We report X-ray, optical, and near-infrared monitoring of the new X-ray transient MAXI J1820+070 discovered with MAXI on 2018 March 11. Its X-ray intensity reached ∼2 crab at 2–20 keV at the end of March, and then gradually decreased until the middle of June. In this period, the X-ray spectrum was described by Comptonization of the disk emission, with a photon index of ∼1.5 and an electron temperature of ∼50 keV, which is consistent with a black hole X-ray binary in the low/hard state. The electron temperature was slightly decreased, and the photon index increased, with increasing flux.

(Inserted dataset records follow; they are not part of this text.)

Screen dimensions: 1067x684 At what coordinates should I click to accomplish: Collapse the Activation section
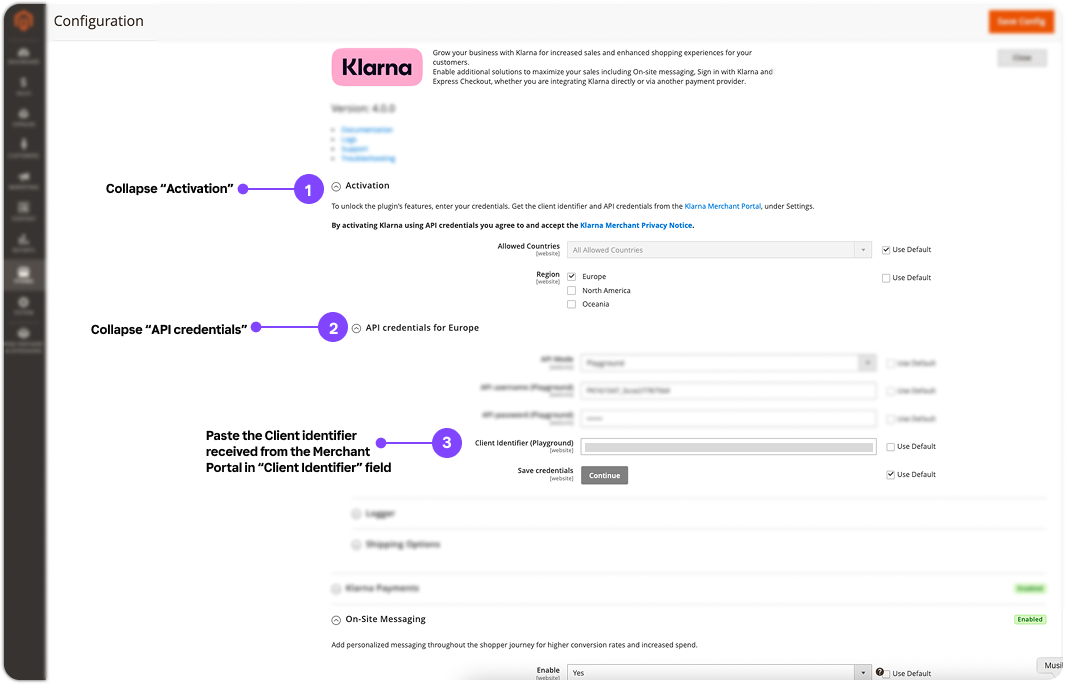click(x=336, y=186)
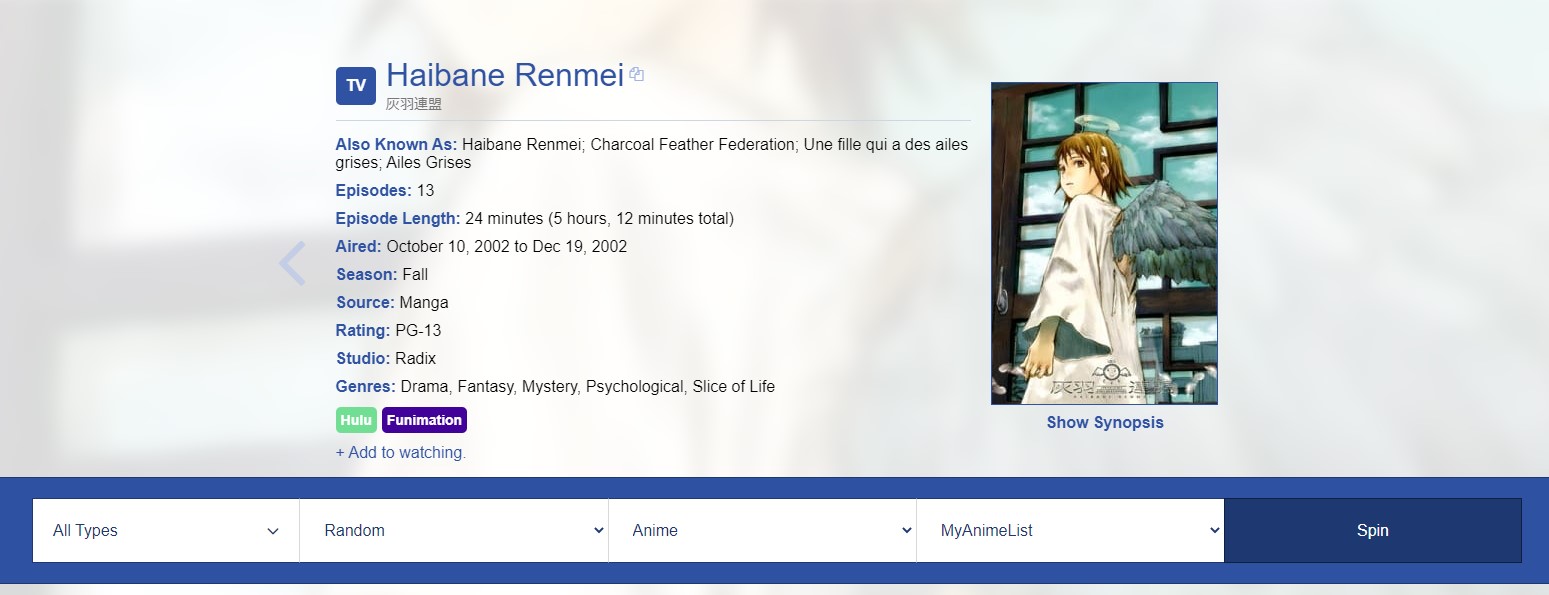Open the Funimation streaming badge
The width and height of the screenshot is (1549, 595).
click(424, 420)
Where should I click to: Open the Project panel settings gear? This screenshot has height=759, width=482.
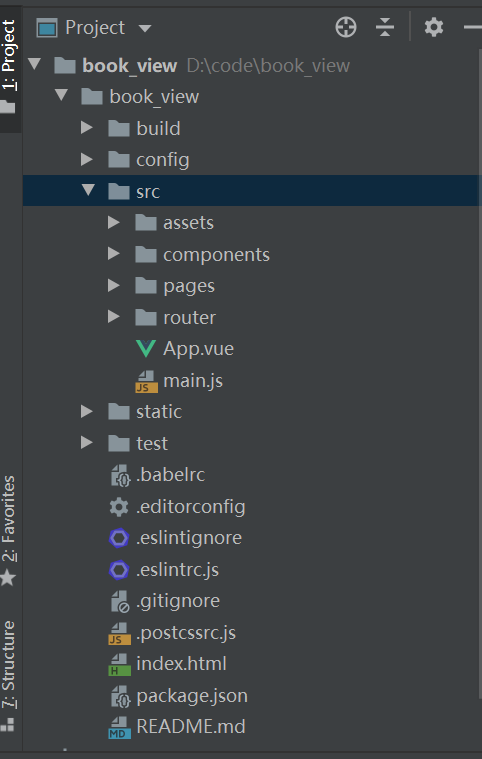(434, 27)
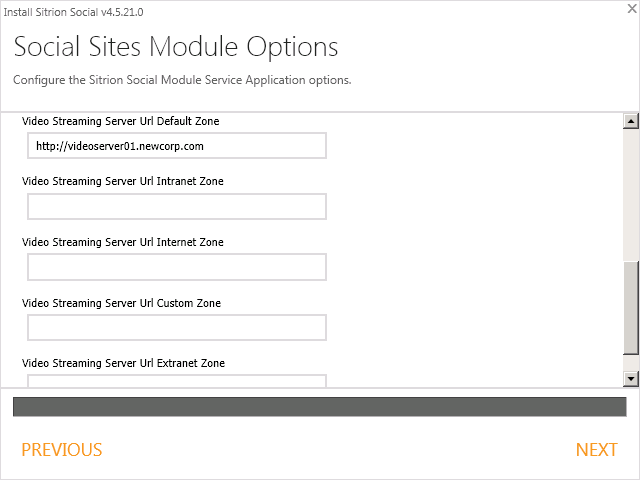Proceed using the NEXT button
The image size is (640, 480).
point(596,450)
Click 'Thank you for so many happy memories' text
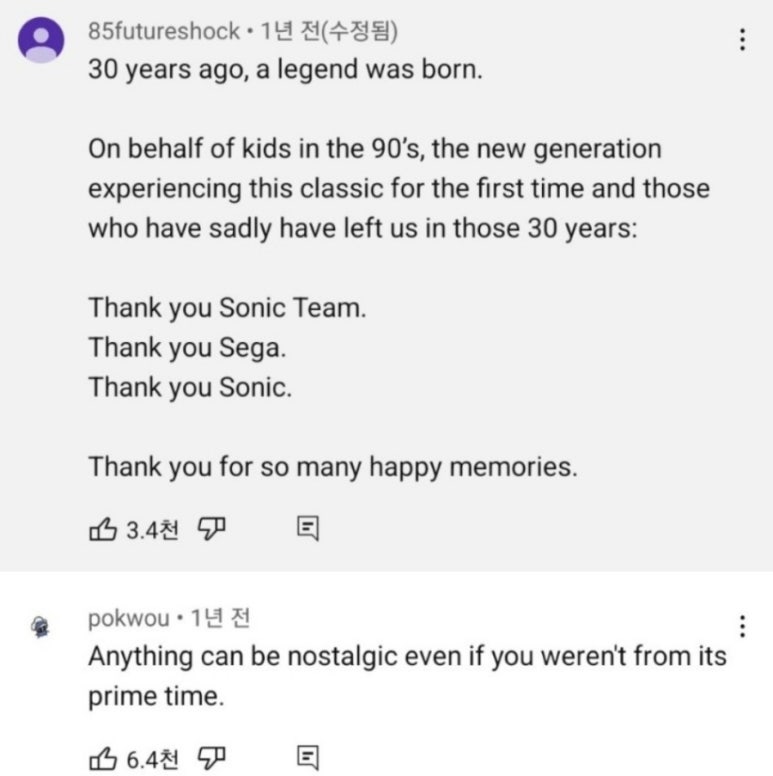The width and height of the screenshot is (773, 776). (333, 467)
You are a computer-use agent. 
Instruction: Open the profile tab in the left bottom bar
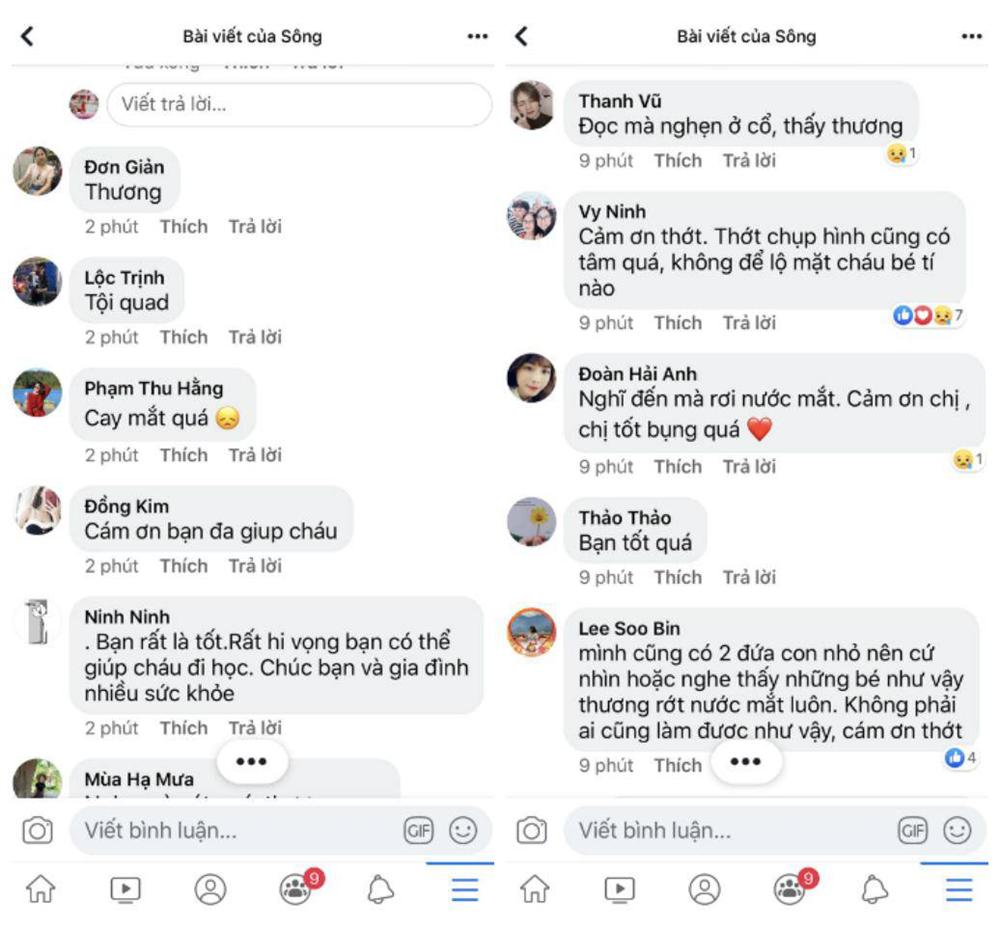point(210,889)
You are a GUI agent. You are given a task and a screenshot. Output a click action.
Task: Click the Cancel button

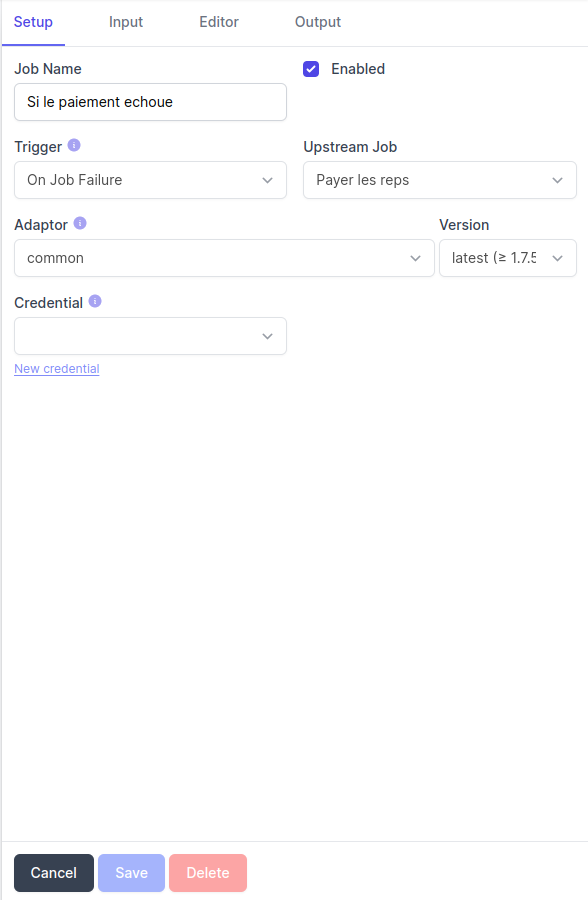[53, 872]
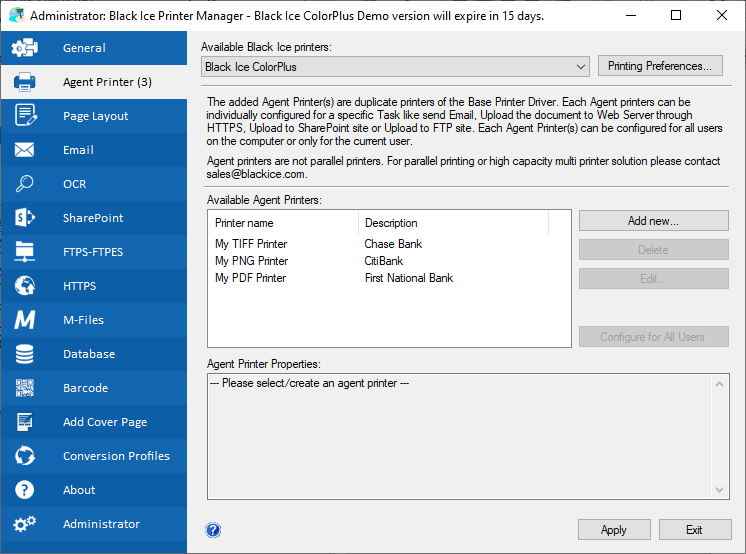Select the My PDF Printer row

point(251,278)
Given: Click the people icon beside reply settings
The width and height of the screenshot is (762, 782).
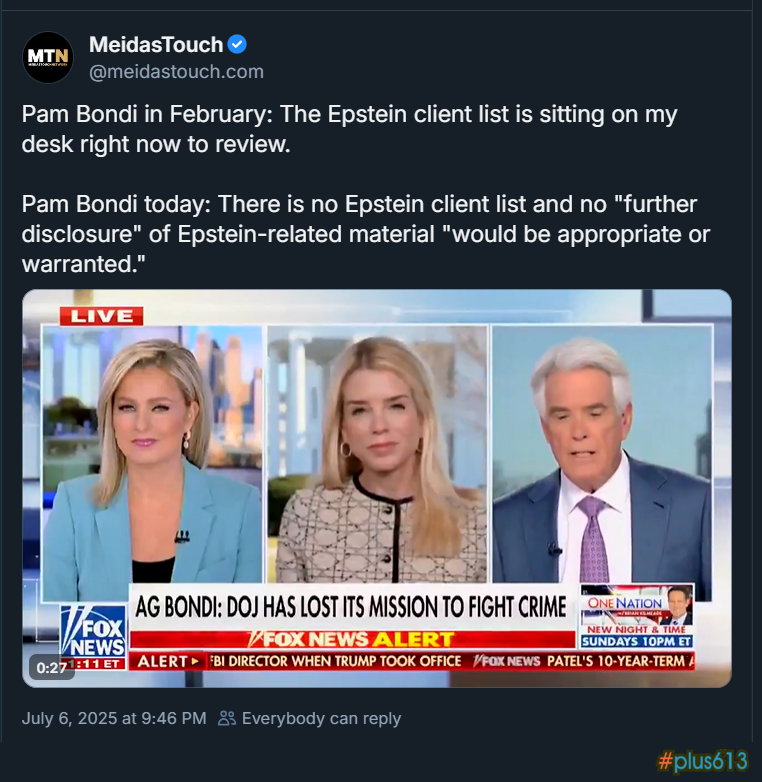Looking at the screenshot, I should click(227, 718).
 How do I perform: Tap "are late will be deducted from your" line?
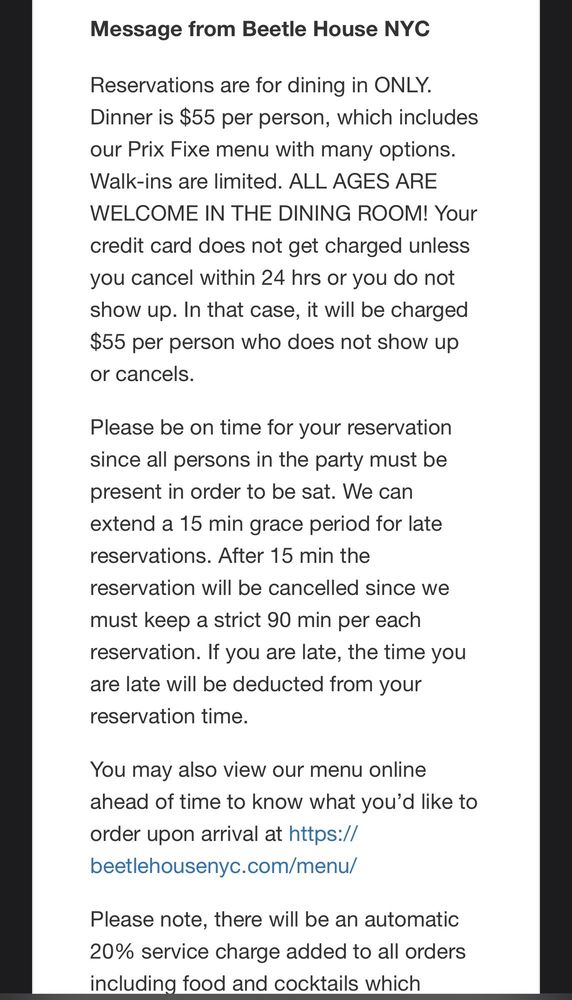pos(256,684)
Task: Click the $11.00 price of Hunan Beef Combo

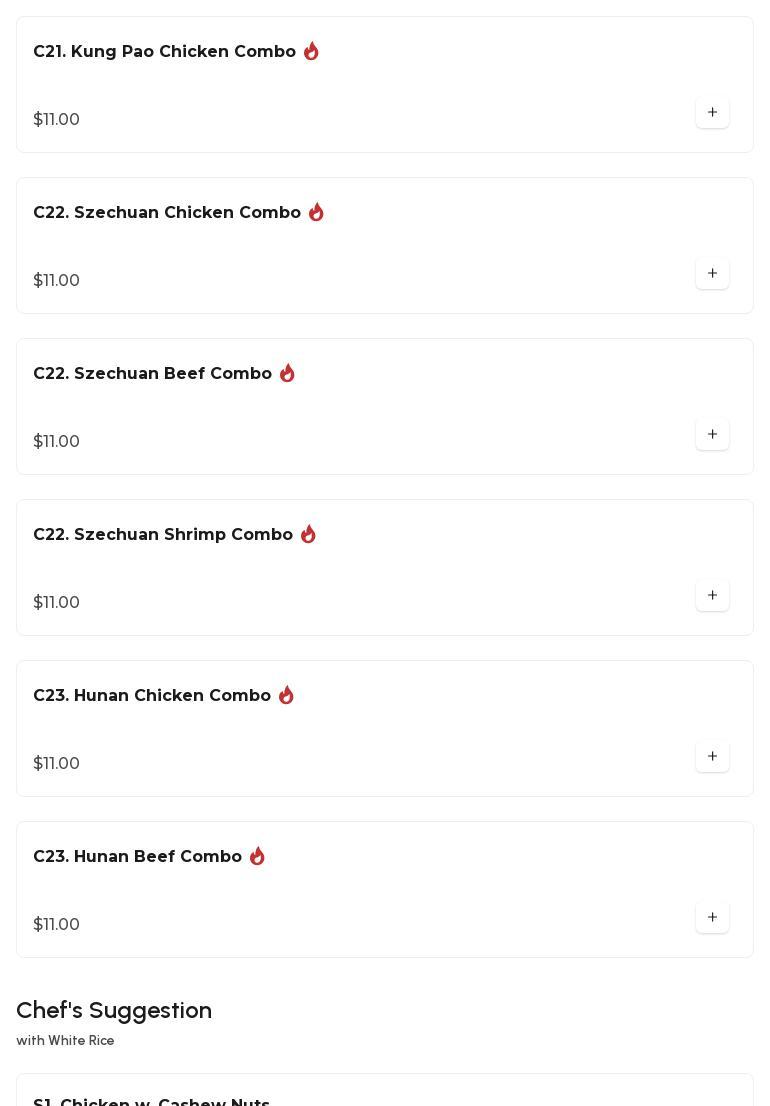Action: [56, 924]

The source showed significant X-ray flux variation on a timescale of seconds. This short-term variation was found to be associated with changes in the spectral shape, and the photon index became slightly harder at higher fluxes. This suggests that the variation was produced by a change in the properties of the hot electron cloud responsible for the strong Comptonization. Modeling a multi-wavelength spectral energy distribution around the X-ray flux peak at the end of March, covering the near-infrared to X-ray bands, we found that the optical and near-infrared fluxes were likely contributed substantially by the jet emission. Before this outburst, the source was never detected in the X-ray band with MAXI (with a 3 σ upper limit of ∼0.2 mcrab at 4–10 keV, obtained from seven years of data from 2009 to 2016), whereas weak optical and infrared activity was found at flux levels ∼3 orders of magnitude lower than the peak fluxes in the outburst.